**Data for the task:**
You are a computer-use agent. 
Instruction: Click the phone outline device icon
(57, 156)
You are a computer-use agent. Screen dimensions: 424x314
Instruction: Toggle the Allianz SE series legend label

---

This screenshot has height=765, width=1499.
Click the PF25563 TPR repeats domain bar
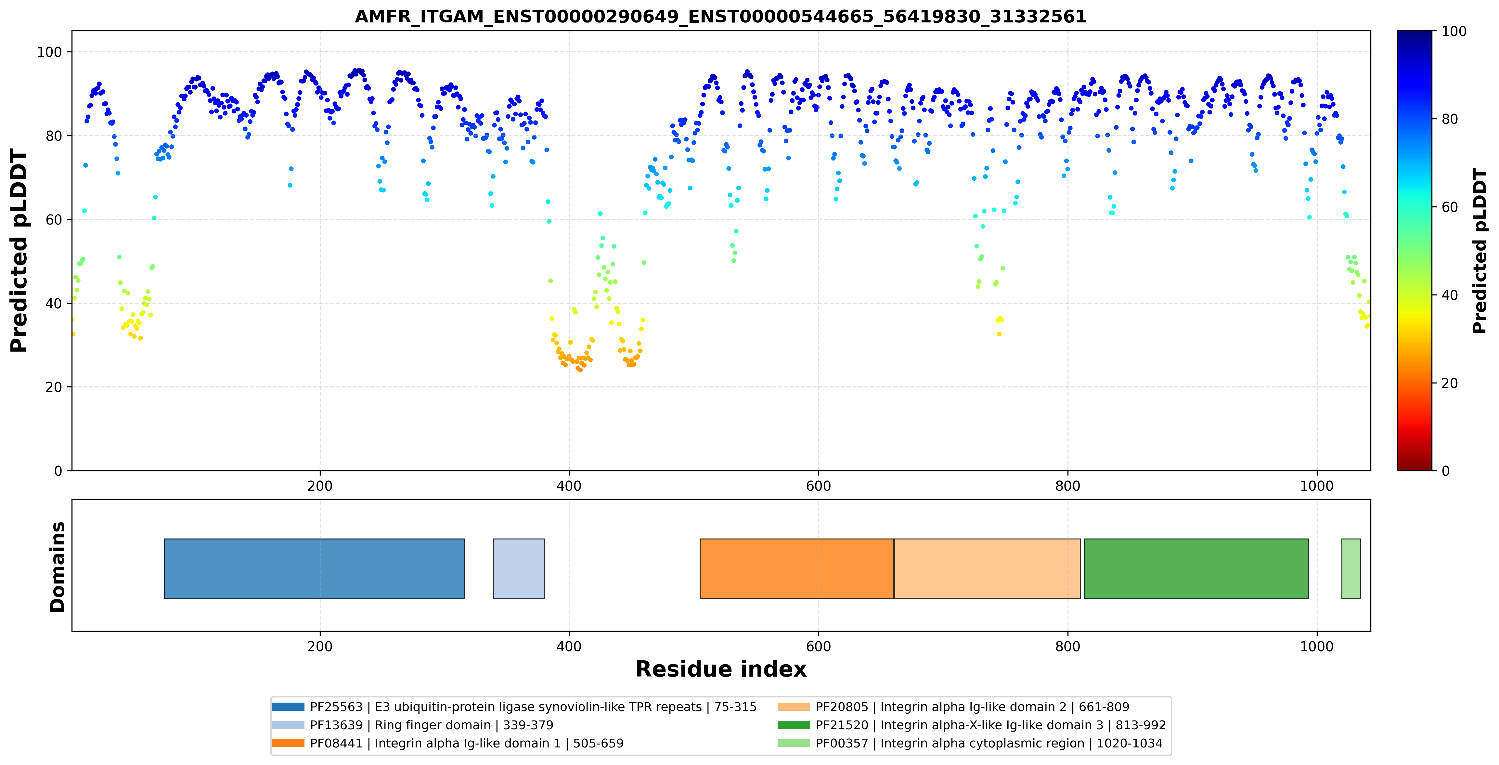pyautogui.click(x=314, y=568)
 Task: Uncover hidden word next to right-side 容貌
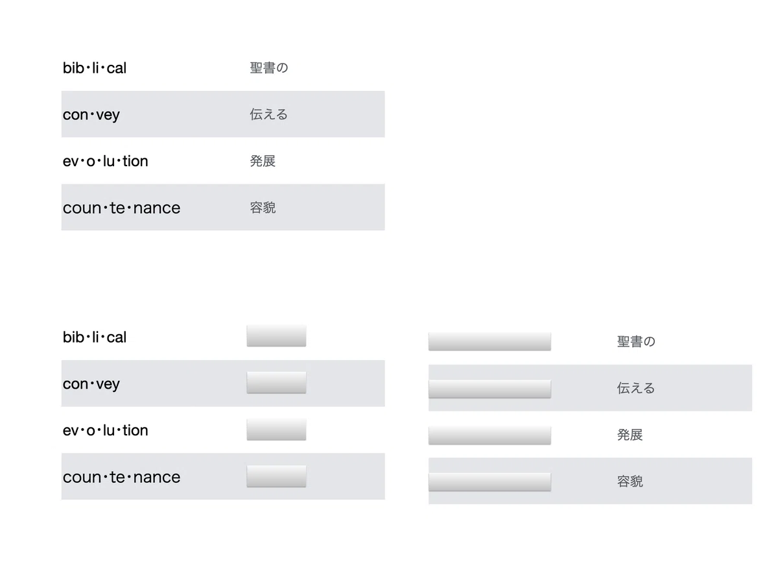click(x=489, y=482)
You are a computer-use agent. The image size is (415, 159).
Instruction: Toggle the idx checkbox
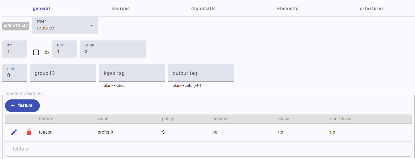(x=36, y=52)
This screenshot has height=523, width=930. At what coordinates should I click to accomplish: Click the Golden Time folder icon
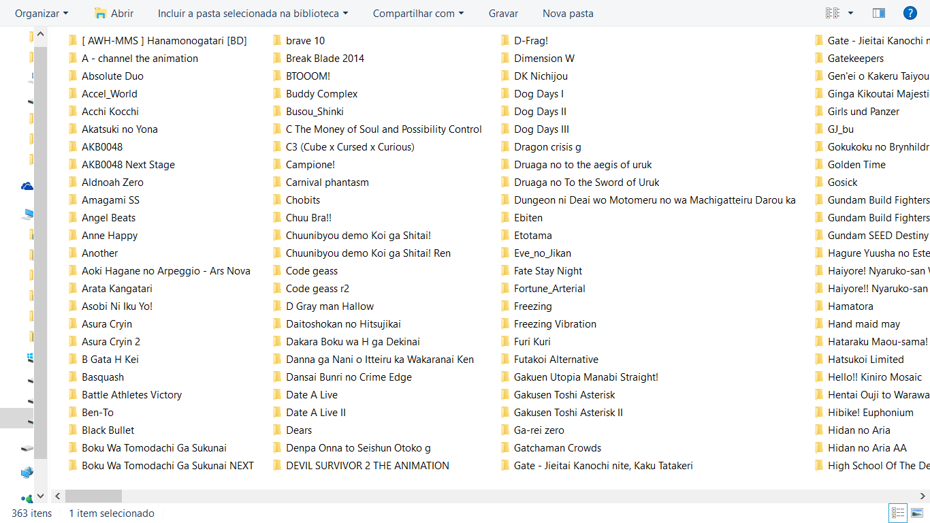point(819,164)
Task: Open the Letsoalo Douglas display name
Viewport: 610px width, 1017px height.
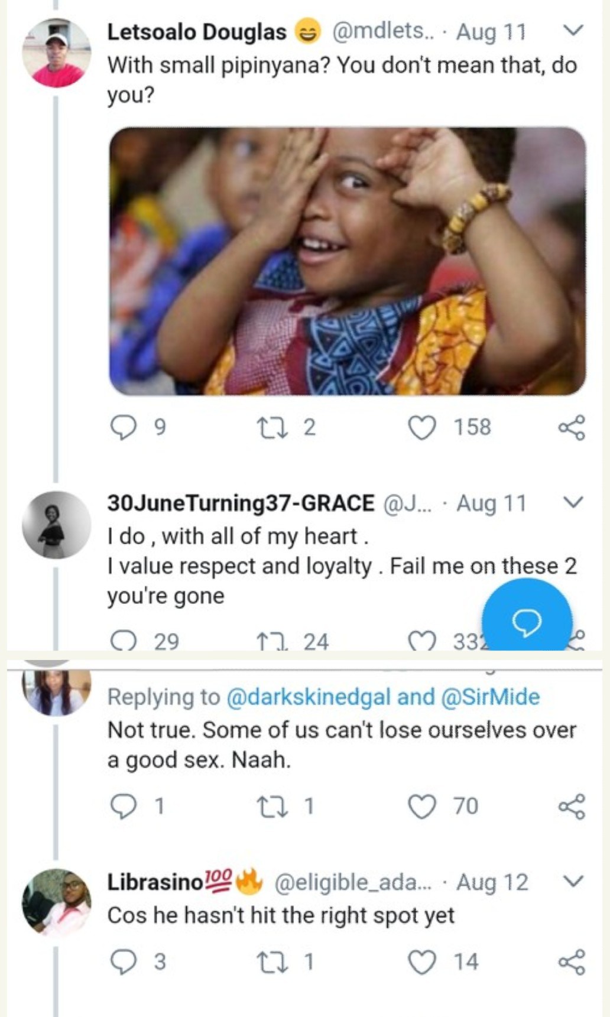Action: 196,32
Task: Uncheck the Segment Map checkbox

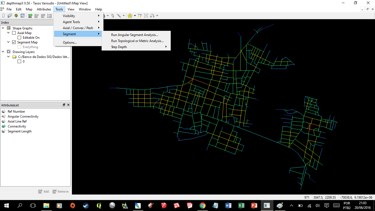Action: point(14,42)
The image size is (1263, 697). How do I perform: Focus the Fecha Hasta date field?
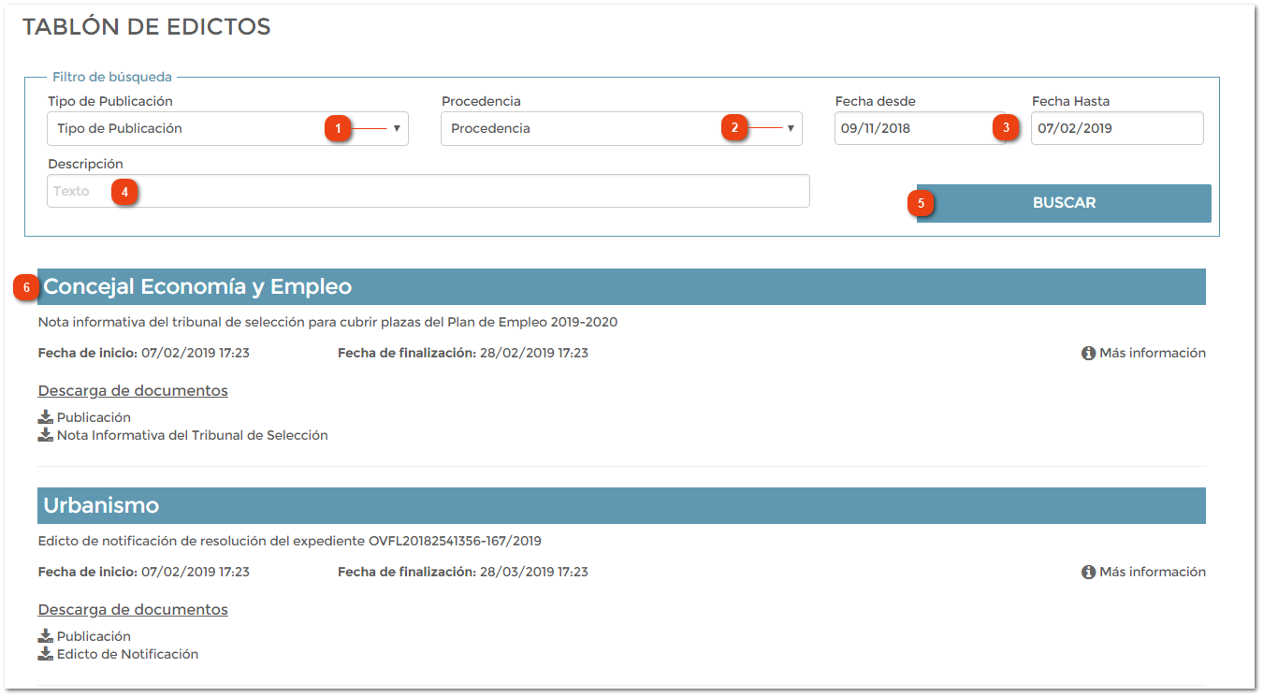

==

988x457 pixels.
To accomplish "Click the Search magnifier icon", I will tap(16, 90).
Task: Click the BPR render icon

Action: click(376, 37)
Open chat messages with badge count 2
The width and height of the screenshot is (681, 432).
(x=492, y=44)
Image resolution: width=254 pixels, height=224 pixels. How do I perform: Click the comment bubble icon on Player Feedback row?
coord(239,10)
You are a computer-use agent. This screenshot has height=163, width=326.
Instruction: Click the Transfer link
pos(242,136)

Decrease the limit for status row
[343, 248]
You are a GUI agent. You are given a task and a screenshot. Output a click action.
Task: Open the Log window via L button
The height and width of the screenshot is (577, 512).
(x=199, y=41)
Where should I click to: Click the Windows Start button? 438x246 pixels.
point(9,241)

**Exercise prompt:** Each line above with the string "Open" should be reported in full.

**Answer space:**
Task: Open the Letsoalo Douglas display name
Open chat messages with badge count 2
Task: Open the Log window via L button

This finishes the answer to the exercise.